Payment of TDS – Aspects related to Challan:
The challan has to be paid thorough ITNS 281. There are various aspects as regards to the payment. These are as below:
a. The challan should be preferably paid online to avoid the data entry mistakes that happen by the bank employees.
b. Please ensure that you mention the accurate Assessment Year on the challan. In case of wrong A.Y., the deductee will not get the credit.
c. Separate challan has to be used for corporate and non corporate deductees.
d. Make sure to mention the accurate TAN in the challan.
e. Separate challan has to be used for each Section in the Income Tax Act.
In case of a mistake in any of the above mentioned points, then there will be a mismatch and the deductee will not get credit for the TDS.
Obtaining of Deductee Details:
The deductor shall obtain the details from the deductees whose tax has been deducted. The details required are Name, Address and PAN. It is advised that rather than obtaining just details, if the copy of PAN is also obtained it will be helpful in case of any disputes in future.
Filing of Quarterly Returns:
After the deduction and payment of tax and obtaining of details from the deductees, quarterly statements as regards to tax deducted in the respective quarter should be filed with NSDL which in turn shall report it to Government. These statements are to be filed electronically. Care has to be taken that the following details are mentioned accurately in the statements.
a. Name and Address of the Deductee.
b. PAN of the Deductee.
c. Amount credited or paid.
d. Nature of payment.
e. Section of deduction.
f. Rate of deduction.
g. Details of challan for tax paid.
Again, please make sure that there is no mistake in any of the above details. In case of any mistake, the deductee will not get credit of the TDS.
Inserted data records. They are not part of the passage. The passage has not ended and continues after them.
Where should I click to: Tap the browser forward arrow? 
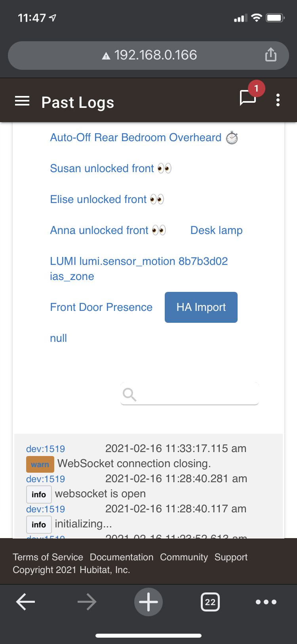click(x=87, y=602)
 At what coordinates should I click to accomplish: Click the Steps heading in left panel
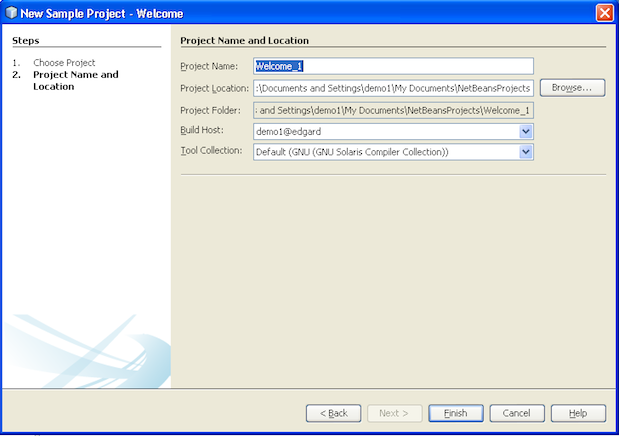pos(26,40)
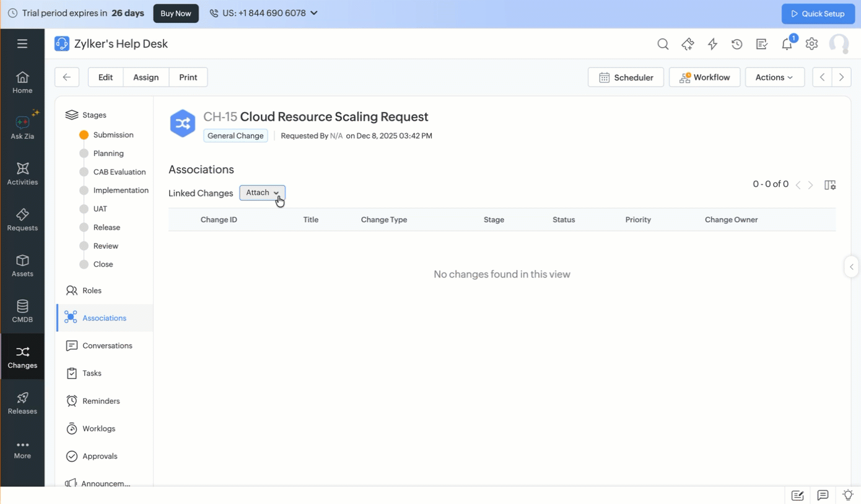Expand the US phone number dropdown
The width and height of the screenshot is (861, 504).
[x=264, y=13]
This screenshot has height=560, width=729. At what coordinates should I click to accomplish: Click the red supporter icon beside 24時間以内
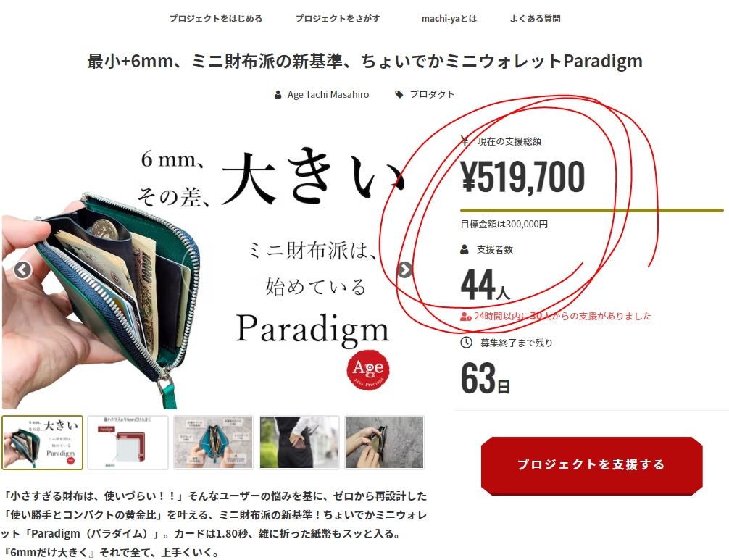[466, 317]
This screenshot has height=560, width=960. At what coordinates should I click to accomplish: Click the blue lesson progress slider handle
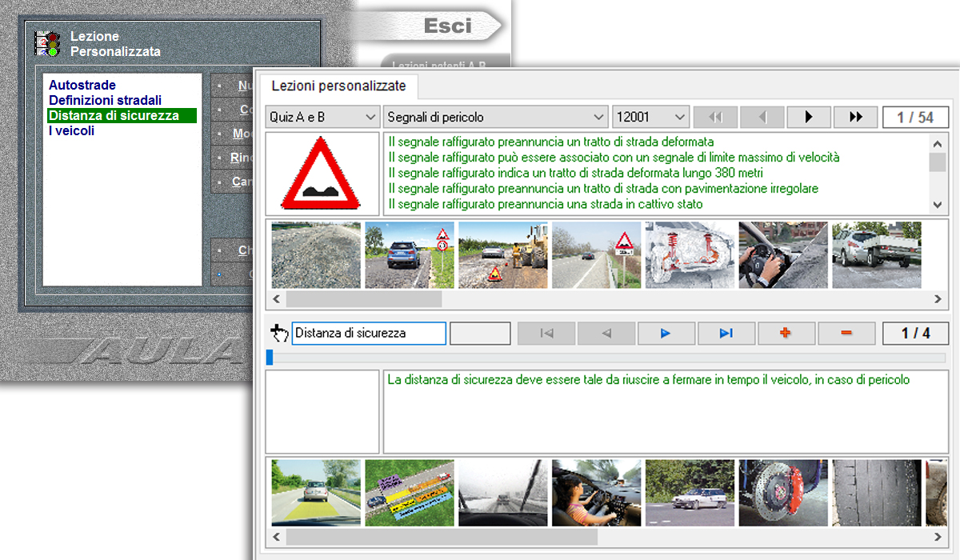coord(270,358)
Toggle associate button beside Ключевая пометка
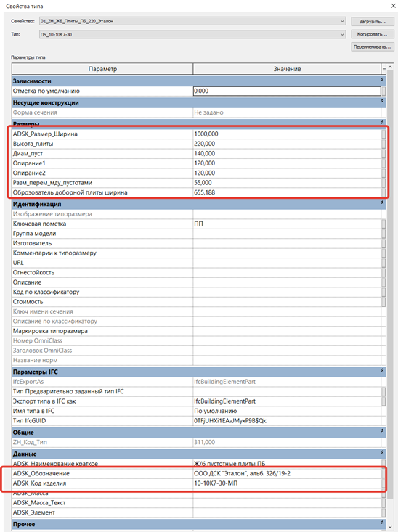Image resolution: width=398 pixels, height=532 pixels. (383, 224)
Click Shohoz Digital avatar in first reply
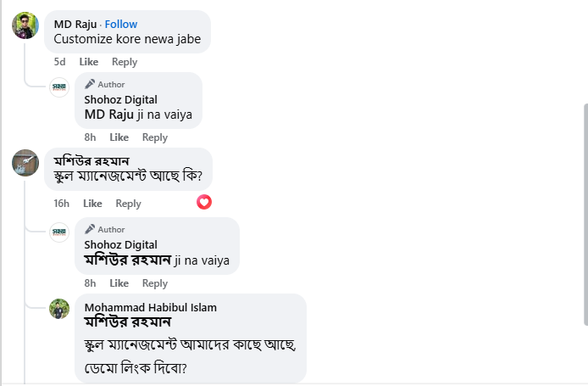Screen dimensions: 588x386 coord(59,87)
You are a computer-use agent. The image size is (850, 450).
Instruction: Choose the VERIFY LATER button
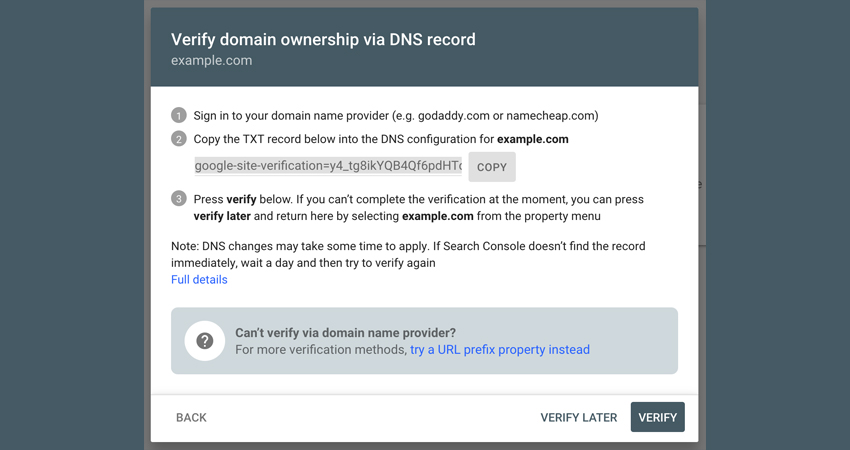pyautogui.click(x=578, y=417)
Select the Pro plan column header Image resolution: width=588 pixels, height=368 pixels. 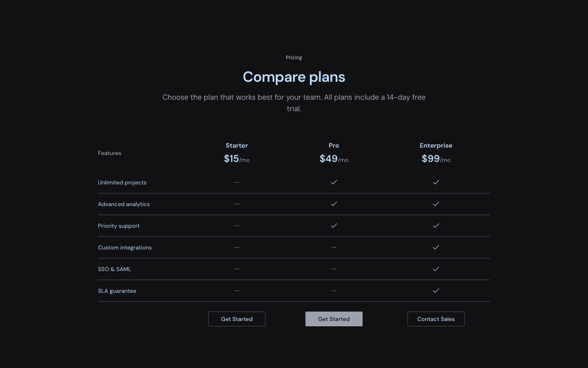pyautogui.click(x=334, y=146)
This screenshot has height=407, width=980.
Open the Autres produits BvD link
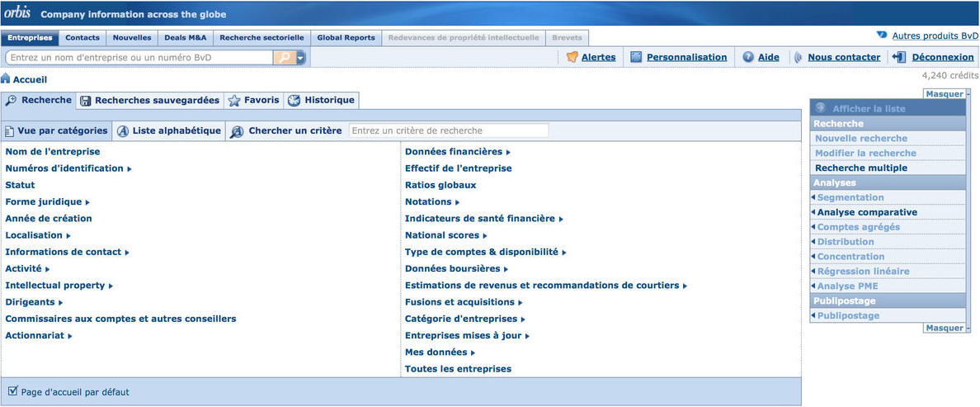pyautogui.click(x=935, y=36)
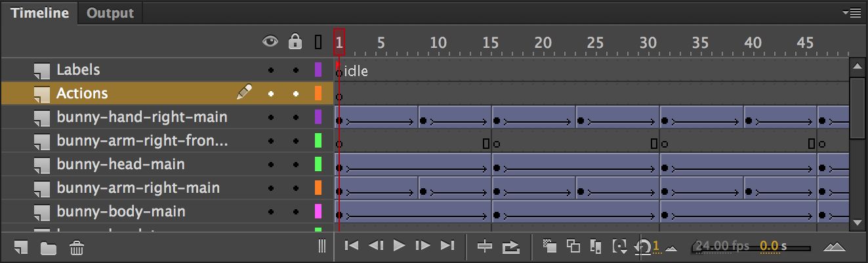
Task: Toggle visibility of all layers with the eye icon
Action: [270, 42]
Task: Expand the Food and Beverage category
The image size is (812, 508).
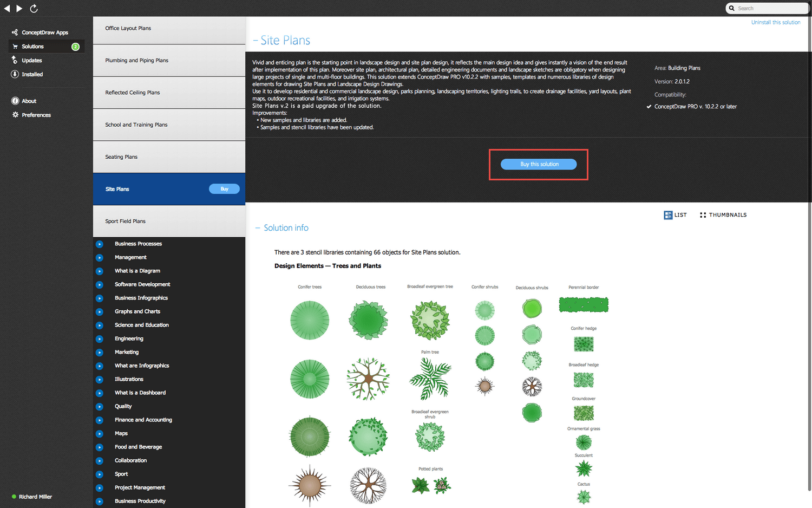Action: [100, 447]
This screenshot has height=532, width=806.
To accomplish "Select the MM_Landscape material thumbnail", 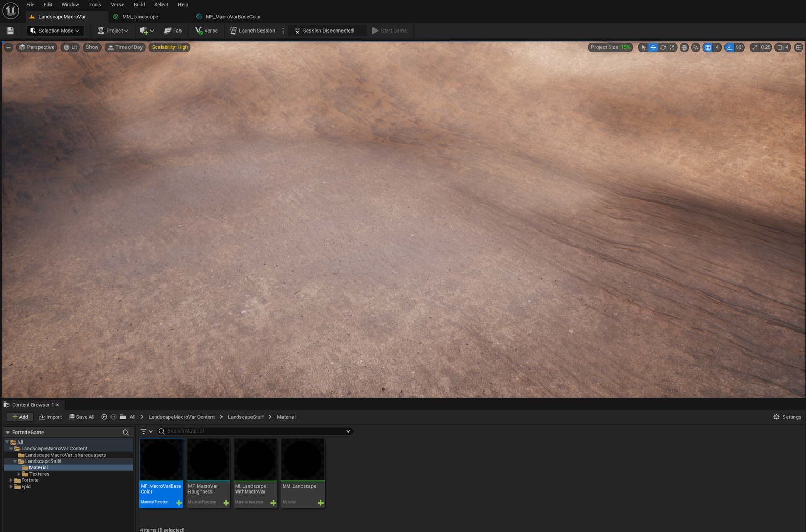I will coord(303,459).
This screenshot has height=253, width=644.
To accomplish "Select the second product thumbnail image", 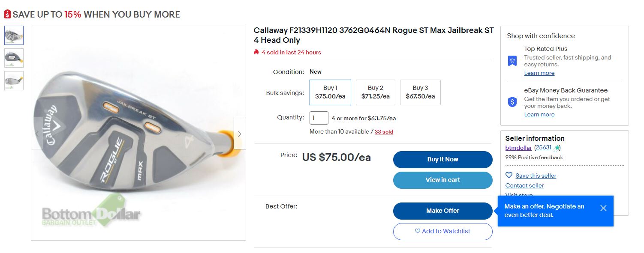I will point(14,58).
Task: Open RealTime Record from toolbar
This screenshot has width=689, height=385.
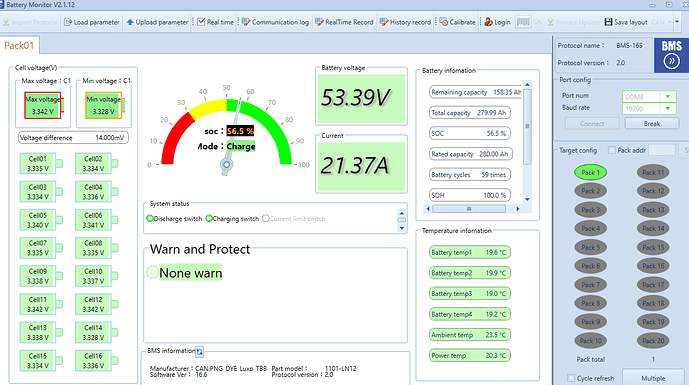Action: [344, 22]
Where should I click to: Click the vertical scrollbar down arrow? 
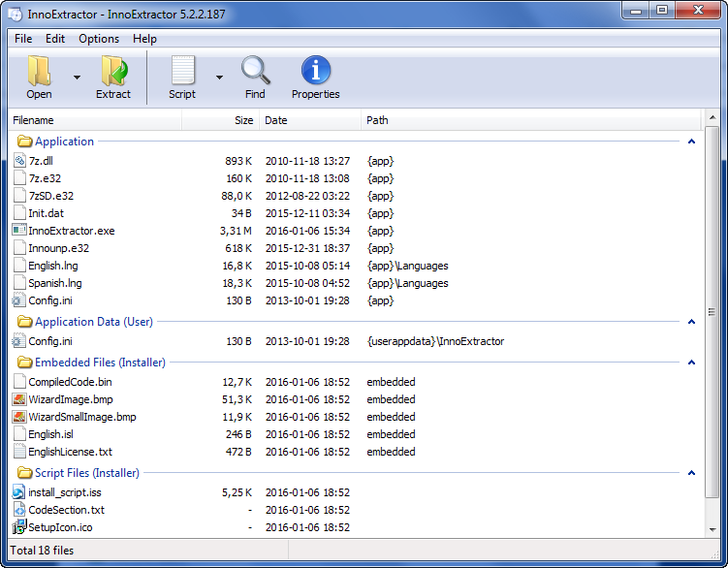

Issue of Quarterly Certificates:
After the filing of returns, the deductor shall issue Certificate of Deduction to the deductee in the proper form i.e. 16 / 16A as applicable.
Responsibility of the Deductee:
Till now this was the role of the deductor. However, the story does not end here. The deductee also has got his own responsibilities. These are discussed in following points:
a. The deductee should provide accurate details about his PAN so that there is no problem in claiming of the credit.
b. Even if it is the requirement by law to the deductor to issue a Certificate, it is the responsibility of the deductee to claim for the TDS certificate if the deductor fails to issue.
c. At the time of filing his own Income Tax Return, it is the responsibility of the deductee to make sure that he has included and reported the income in respect of the TDS certificates.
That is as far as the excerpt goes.